Hi Troy, I hear you on the "fantastic 5 minute plastic" I remember when I was selling and servicing equipment in 1965 and the first Sansui transistor amps came out. You couldn't lift them without risking a hernia, but you couldn't kill them either. Then about 1971 we had a major dockworkers strike here in the US that tied up ships in San Francisco bay for over 6 months. Once the cost of shipping hit the fan all the manufacturers chopped the quality of their build to absolute trash to lower the shipping weight. It seems that it has gotten progressively worse since then. I am at a point of being so fed up with the direction we are heading that I am trying to sell my ranch to buy a sailboat and just leave the states. If I don't do something with this horn idea I will eventually be heading out on the water. Probably down towards your way. That weather sounds real inviting!

Regards, Les


----------



## SAY IT LOUD (Jun 24, 2008)

Out on the water sounds great but be aware of modern day pirates. If you come to the gold coast queensland AU let me know i will show you some great places and good aussie beer.



lmcl5150 said:


> Hi Troy, I hear you on the "fantastic 5 minute plastic" I remember when I was selling and servicing equipment in 1965 and the first Sansui transistor amps came out. You couldn't lift them without risking a hernia, but you couldn't kill them either. Then about 1971 we had a major dockworkers strike here in the US that tied up ships in San Francisco bay for over 6 months. Once the cost of shipping hit the fan all the manufacturers chopped the quality of their build to absolute trash to lower the shipping weight. It seems that it has gotten progressively worse since then. I am at a point of being so fed up with the direction we are heading that I am trying to sell my ranch to buy a sailboat and just leave the states. If I don't do something with this horn idea I will eventually be heading out on the water. Probably down towards your way. That weather sounds real inviting!
> 
> Regards, Les


----------



## jeremy7 (Feb 7, 2008)

_Doing these has been a real learning experience. I have looked high and low online and the only commercially available units I have located are overpriced fiberglass castings. They probably sound very nice, but that just seems ticky-tacky to me. These cedar horns are more than just a speaker; they are a piece of furniture. I would love to build some from a combination of green heart and purple heart or other exotic hardwoods. There are so many different beautiful woods that they could be done with, and a nearly endless realm of possible patterns to be produced by different glue up layouts. I believe that a lot of people would like to have a good quality horn like these, but very few are up to the challenge of turning them themselves._

Well done. Those are beautiful. I have very little experience with horns, but I'm sure they sound amazing.
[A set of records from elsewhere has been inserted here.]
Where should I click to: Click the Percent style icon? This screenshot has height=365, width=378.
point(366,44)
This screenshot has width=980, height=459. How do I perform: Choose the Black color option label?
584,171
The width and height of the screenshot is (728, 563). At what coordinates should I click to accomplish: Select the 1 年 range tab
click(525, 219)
Being a woodworker, I too much prefer solid hardwood over MDF. Over the last couple years I've built a handful of "non square" custom enclosures out of solid hard wood, and for the most part have been happy with the outcome. I try to only use kiln dried wood to help with the shrinking and cracking issues. 
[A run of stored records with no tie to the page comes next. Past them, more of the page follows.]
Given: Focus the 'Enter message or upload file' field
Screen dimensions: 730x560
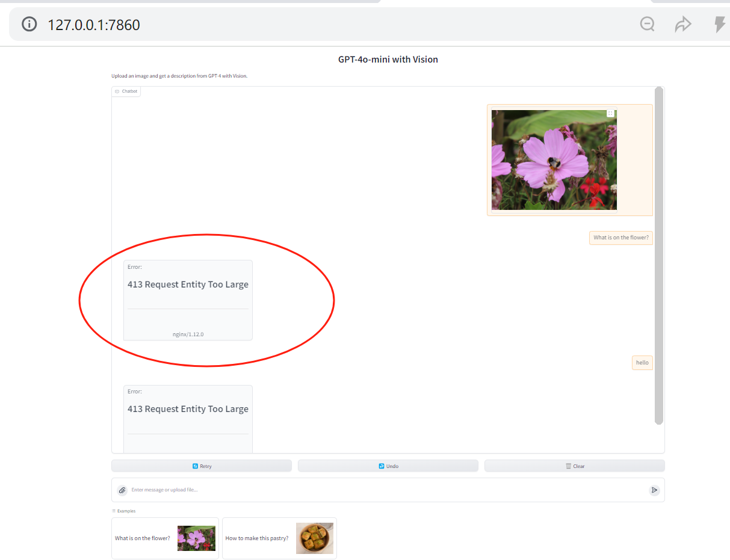Looking at the screenshot, I should [385, 490].
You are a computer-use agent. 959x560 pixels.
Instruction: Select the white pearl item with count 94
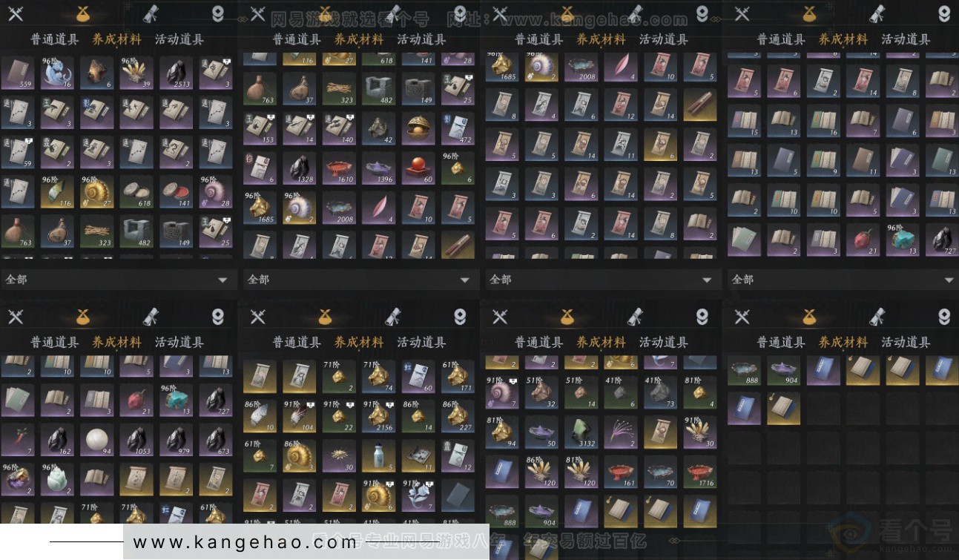(97, 439)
_I would very much like to hear from anyone who has an opinion on the viability of starting a business building these. The cost of setup is so great that I would have to sell everything I own that could bring in some funds, including what's in these photos to be able to build a CNC machine. If I felt that there would likely be a viable market I might take the risk and set up a machine to do these as a business. If you are reading this and have an opinion on the viability of doing this please chime in and give me your thought on these as a product.
_
As far as the viability of that idea. I personally would say that it is very possible for the business to recover its initial investment and maintain itself. However, I'm sure you know that there is more to business than the idea. This idea of yours will only cater to a small percent of the very wealthy with much disposable income, so it must be advertised and marketed almost perfectly. 

I don't want to discourage you, but you did say that " the cost of set up is so great, that I would have to sell everything I own". That being said. I personally would not risk the investment. If you were a multi- millionaire with the skills that you possess, and the risk was minimal, I would say go for it. Whenever I consider any kind of investment I like to consider "risk vs reward", from scratch offs to mutual funds it always exists. So unless I misunderstood your position it seems that the reward is very good but the risk is far too great, especially in this economy. Maybe you could pitch the idea to a businessman that is looking to fund a good business idea?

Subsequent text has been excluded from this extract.